But the food movement has developed a relentless emphasis on localism, and for little reason. It’s not the best way to cut carbon emissions (as you can see in the graph on the right, where “delivery” and “freight” are those tiny slivers of color at the beginning of the bar, and the various shades of production dominate the rest of the image). It won’t have massive public health effects (except insofar as you substitute processed food with produce, but you could do that at Safeway). It’s not an easy thing to do. It is, arguably, the most delicious change we can make to our diets, and if we all started eating local it would have profound effects on the nature of American agriculture (demand for local foods grown sustainably would create supply of local foods, grown sustainably), but it can scan as a bourgeois virtue that folks are trying to recast as a pressing policy solution. So far as food policy goes, localism is small, trucked-in potatoes compared to eliminating corn and soy subsidies, pricing carbon, or cutting meat consumption. Indeed, unlike cutting subsidies, localism isn’t something government can actually do.

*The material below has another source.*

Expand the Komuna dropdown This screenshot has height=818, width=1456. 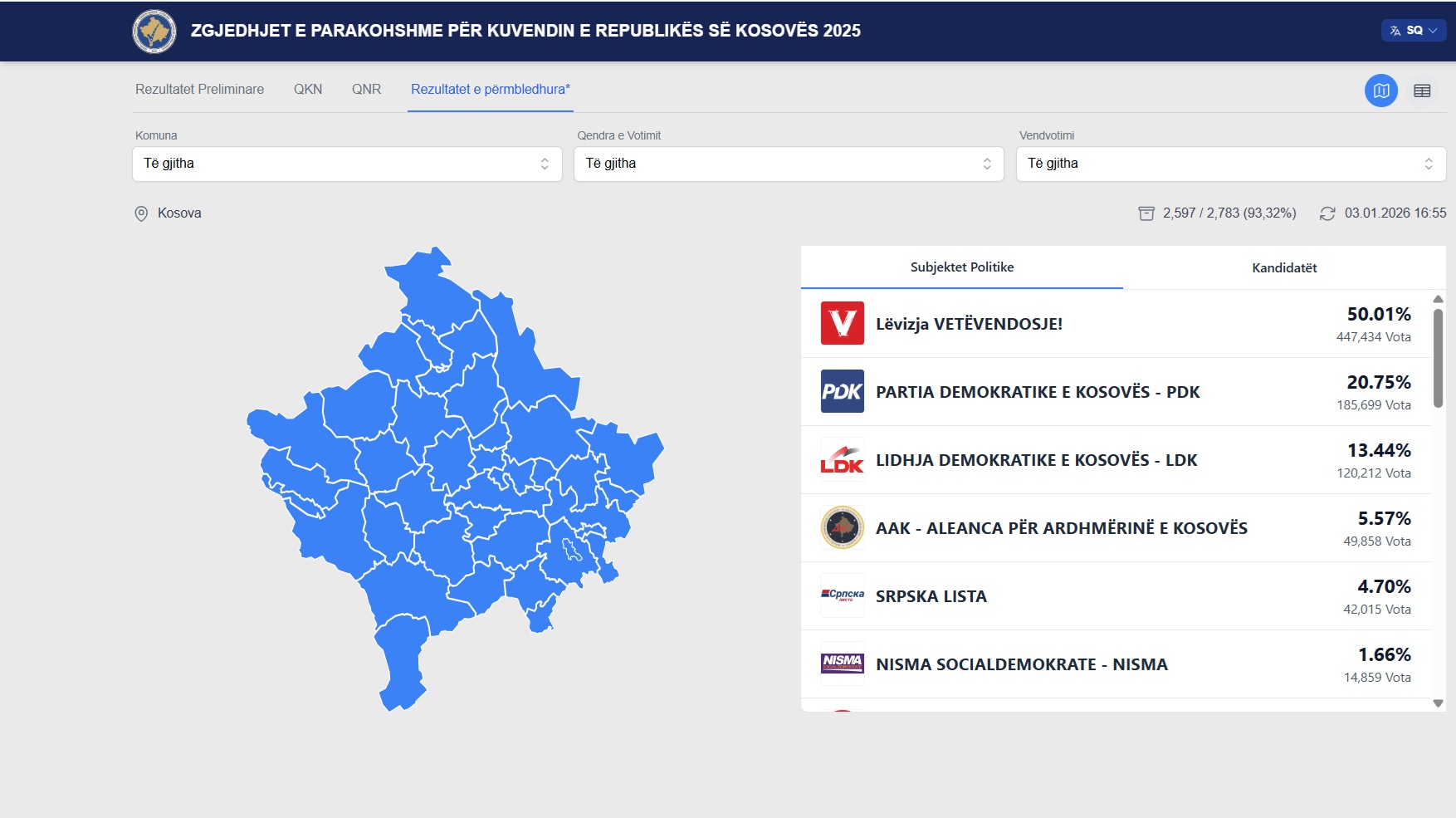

It’s one thing to think about what individuals can do as opposed to, as Klein points out, what government should. Changing the way we think about sustainability is, often, necessarily connected to the systems we presently rely on; the extent we are tethered to them bears an inverse relationship to the degree to which we are willing to entertain replacing them with new ideas or new systems which will be more sustainable. It would ostensibly be better to think about the changes that are coming down the pike for our society as positive steps forward, rather than restrictions on our lifestyles.

Food is a perfect example, but transit is another. Both are encapsulated in the southern European lifestyle with which we are already familiar, and many know quite well. A rural, farm-centric network of villages connected to the central cities by a modern, efficient rail system. We already know what it looks like; we also, and many are the number, have a built-in affinity for it. These issues, policy determinations that affect regional and national food availability and individual gastronomic tastes, are different yet convergent, largely around the approaching reality of regional and local sustainability.

We already want to live this way; we should embrace change as if it was our preference.